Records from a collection
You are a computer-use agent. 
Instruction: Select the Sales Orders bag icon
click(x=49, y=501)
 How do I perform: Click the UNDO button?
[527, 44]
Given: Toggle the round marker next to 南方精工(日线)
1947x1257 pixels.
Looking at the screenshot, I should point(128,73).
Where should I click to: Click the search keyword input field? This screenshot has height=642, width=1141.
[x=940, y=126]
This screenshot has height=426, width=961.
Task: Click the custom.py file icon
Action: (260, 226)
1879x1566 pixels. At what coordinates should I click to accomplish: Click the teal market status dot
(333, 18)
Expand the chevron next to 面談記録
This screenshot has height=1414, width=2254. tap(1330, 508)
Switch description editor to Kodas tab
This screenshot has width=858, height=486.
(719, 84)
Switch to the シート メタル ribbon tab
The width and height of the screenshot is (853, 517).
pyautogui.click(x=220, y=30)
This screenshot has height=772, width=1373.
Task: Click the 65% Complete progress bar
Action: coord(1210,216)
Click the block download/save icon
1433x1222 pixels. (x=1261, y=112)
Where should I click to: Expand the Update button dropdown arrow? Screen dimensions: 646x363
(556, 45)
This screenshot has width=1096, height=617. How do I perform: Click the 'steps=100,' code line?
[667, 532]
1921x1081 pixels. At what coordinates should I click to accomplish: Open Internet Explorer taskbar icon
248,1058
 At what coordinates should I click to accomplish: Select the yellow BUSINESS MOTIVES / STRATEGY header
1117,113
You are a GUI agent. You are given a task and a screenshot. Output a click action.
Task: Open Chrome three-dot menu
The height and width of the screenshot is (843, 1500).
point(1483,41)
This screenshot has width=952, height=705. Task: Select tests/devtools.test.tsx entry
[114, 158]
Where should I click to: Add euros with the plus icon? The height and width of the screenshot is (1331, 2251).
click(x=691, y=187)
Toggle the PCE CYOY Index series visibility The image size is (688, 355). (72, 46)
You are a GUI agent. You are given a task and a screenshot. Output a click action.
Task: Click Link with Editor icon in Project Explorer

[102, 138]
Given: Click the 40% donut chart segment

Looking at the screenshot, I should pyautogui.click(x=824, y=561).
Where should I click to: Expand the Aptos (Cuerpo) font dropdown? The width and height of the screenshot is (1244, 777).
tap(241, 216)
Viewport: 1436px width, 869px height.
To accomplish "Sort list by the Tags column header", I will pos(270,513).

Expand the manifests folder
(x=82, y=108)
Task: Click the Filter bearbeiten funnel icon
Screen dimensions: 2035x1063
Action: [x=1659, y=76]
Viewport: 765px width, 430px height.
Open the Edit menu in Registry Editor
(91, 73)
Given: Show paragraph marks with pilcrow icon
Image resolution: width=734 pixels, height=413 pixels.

WHAT YOU NEED TO DO: Copy each line containing the word "Toggle" from the data.

WRITTEN REPLY:
Given: Toggle the round marker next to 南方精工(日线)
Toggle the PCE CYOY Index series visibility The image size is (688, 355). (72, 46)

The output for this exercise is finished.